(Extracted records)
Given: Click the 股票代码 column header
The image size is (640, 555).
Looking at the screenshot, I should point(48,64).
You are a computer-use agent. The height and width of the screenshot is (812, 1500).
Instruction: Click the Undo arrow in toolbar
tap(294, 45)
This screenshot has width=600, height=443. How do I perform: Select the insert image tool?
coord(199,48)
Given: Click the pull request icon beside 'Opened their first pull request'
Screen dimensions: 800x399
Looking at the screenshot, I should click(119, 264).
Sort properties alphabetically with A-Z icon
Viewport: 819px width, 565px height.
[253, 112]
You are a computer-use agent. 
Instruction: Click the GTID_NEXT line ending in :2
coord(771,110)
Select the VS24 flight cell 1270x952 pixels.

[Your task]
Across the records above, return every line that contains the word "icon".

[Final answer]
Given: Click the pull request icon beside 'Opened their first pull request'
Sort properties alphabetically with A-Z icon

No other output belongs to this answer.